Falsely accused of driving stolen car, Black man handcuffed by Montreal police

Brice Dossa

Brice Dossa said he was “humiliated” and discriminated against after Montreal police officers handcuffed him for the theft of a car that ended up being his, and then didn’t have the key to uncuff him.

“I could be attacked anywhere for no reason. I’m not a criminal,” said Dossa, who added he was never afraid of police until Thursday’s incident.

“I feel traumatized. I feel I’ve been humiliated and this is a discrimination…. Everyone I spoke to said, ‘If you were white, this could have been [handled] differently. They would not have done that to you.'”

The Service de police de la Ville de Montréal (SPVM) are opening an administrative investigation, the force said in a Twitter post Saturday.

Brice Dossa describes the moment he was handcuffed by plainclothes officers who didn’t have the key to release him once they found out his car in fact belongs to him, an incident he says left him traumatized and humiliated.

Quebec Party Leader Dominique Anglade

Dossa said he went to McDonald’s to get fries and, while trying to get back in his vehicle, plainclothes officers charged at him without identifying themselves and handcuffed him.

According to Dossa, once he was in handcuffs, they said his vehicle had been reported stolen and they asked for his name. Only then did they scan and identify the vehicle, confirming it was his, he said. Then, they couldn’t get him out of the handcuffs, as they didn’t have the key.

Dossa said the officers called the station for help and it took about 15 minutes for a colleague to get the handcuffs off.

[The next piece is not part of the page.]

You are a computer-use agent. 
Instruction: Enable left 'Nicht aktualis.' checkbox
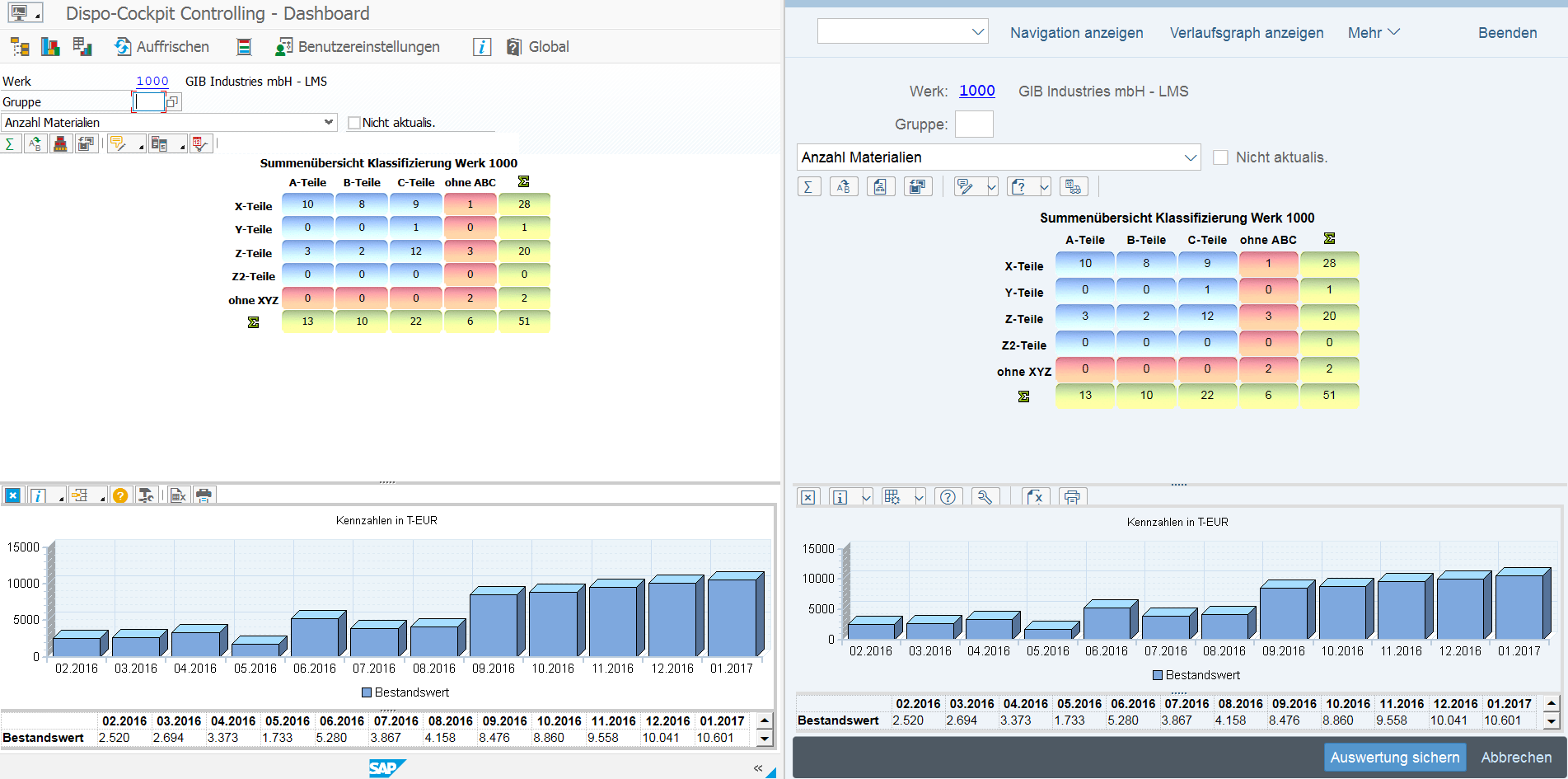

After his release, Dossa said, he asked the officers for their identification numbers and photographed the unmarked cars’ licence plates. He said officers tried to prevent him from doing so, but he did not trust they gave him the correct information.

Dossa asked a passerby to record the incident to prevent police from changing their story in case he pursued legal action. The video was posted on social media and went viral.

In a Twitter post, the Service de police de la Ville de Montréal (SPVM) said they had seen marks on the car, which led them to suspect it was stolen. It said the officers handcuffed Dossa because he got back to his vehicle before they could finish scanning it.

“Even if there was a mark on the vehicle, for instance, and I wanted to get in the vehicle — they could come in a professional manner, introduce themselves and ask me to be identified,” said Dossa.

“I could give it to you and then you can see if it’s a stolen car or not. Not to traumatize me. Or is it because I’m Black you’re treating me this way?”

Alain Babineau

Montreal anti-racial profiling group Red Coalition said city police should apologize to Dossa.

Alain Babineau, the racial profiling and public safety director at Red Coalition and a 27-year veteran of the RCMP, said he wonders if Dossa was handcuffed because the officers see Black men as being inherently violent.

Babineau, who became a jurist after leaving the police force, said officers can detain someone if there are reasonable grounds to suspect criminal activity.

But when someone is subject to investigative detention by police, they must be allowed to leave. While police can handcuff someone who poses a threat, Babineau said, the move escalates the interaction into an arrest.

Fo Niemi, executive director of the Montreal-based civil rights organization Center for Research-Action on Race Relations agrees police should apologize. He said he hopes Dossa will file a complaint with the police ethics commissioner so an investigation can be launched.

Dossa said neither the officers who handcuffed him nor anyone at the SPVM apologized to him. He opened the case with Montreal police’s deontology department and is considering taking further action.

A spokesperson for Quebec Public Security Minister François Bonnardel said the video “raises several questions” and they will look into the circumstances of the taped events.

In a Twitter post Saturday, Quebec Liberal Party Leader Dominique Anglade said the video reminded her of “several recent incidents” between Montreal police and Black residents.

“Getting to the bottom of things is the strict minimum,” she said. “Really changing things, that’s what should be done.”